依姣的医术还真不是普通的了得,因为很快的朱佑壬就发现了小奇不单是换了毛色,而且还变成不会飞了。
一只不会飞的鸟?
这还真是个奇迹!
只见地上的小奇振了半天翅膀掉了满地毛就是飞不高,这下可好,朱佑壬忍着笑,这只鸟过了水饺妹的手不单被自动整容换肤,还变成了个只会跳跃却不会飞的笨鹦哥了。
无论如何,小奇的成功终究是激起了依姣些微的自信,她当真动了在茅庐小屋住下的念头,当天下午,咬着钉子,她自个儿匡当当在门口钉上了个木牌。
“必死居?”
朱佑壬左看右看不敢笑,他知道丫头其实是在意别人评论的,脸上虽是寒漠,心底却脆不可当。
“你的意思是……”他一脸诚心请教,“凡来此求医者都要有必死的决心?”
“包医不包好!”她撇撇嘴,“来我这里便是认了命,治好算运高,治不好,只能怨自己福薄。”
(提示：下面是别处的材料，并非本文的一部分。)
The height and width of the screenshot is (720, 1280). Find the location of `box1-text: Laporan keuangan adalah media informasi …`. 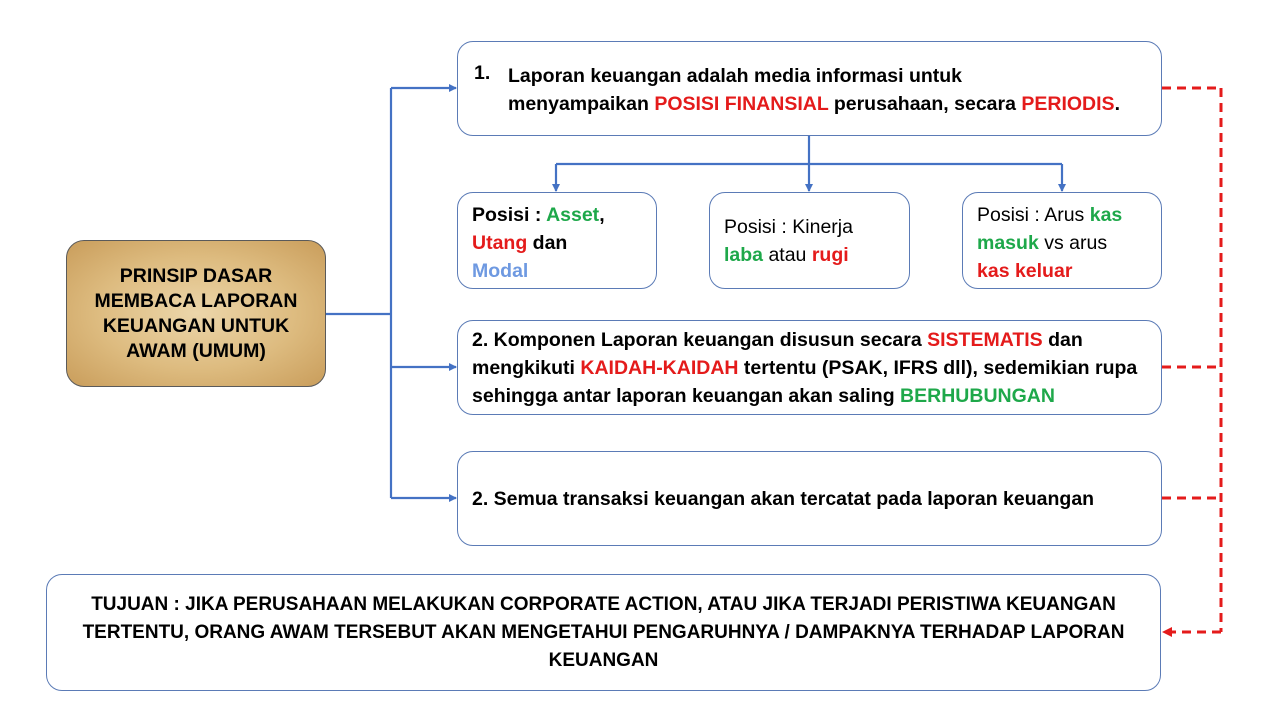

“外头大夫若个个都这论调,那么,”他笑嘻嘻道:“保证没人敢生病。”
“那更好,我乐得清静。”
依姣垂首睇了眼小奇,这只绿毛鹦哥打从被她治活,就跟她跟得紧,不会飞,整日尽盘在她脚底打转儿。
“你这儿……”她将视线由小奇身上转回眼前男人,“当真全给我?”
他点点头,捉起小奇捏在掌心没作声。
“没坏心思?没别念头?毫无所求?”她边问边疑惑地哼了哼,“你是不是坏事做多了,在和菩萨套交情?”
“普救众生,济世为怀,”他一脸圣洁光辉,“这世上,多个神医许能多拯救几条生灵。”
“伟大!”她冷冷道,在药柜前磨蹭老半天后,终于鼓起勇气抬起螓首喊出声,“朱大哥!”
这边朱佑壬正背对依姣将小奇握在手心里逗弄,“朱大哥”三个字吓得他松开它,小奇不会飞,在空中振拍翅膀后滑落于地,嘎嘎嘎乱叫声,弄得他身上全是羽毛,他没在意转身觑着她,一边掏耳朵一边瞪大眼怪叫。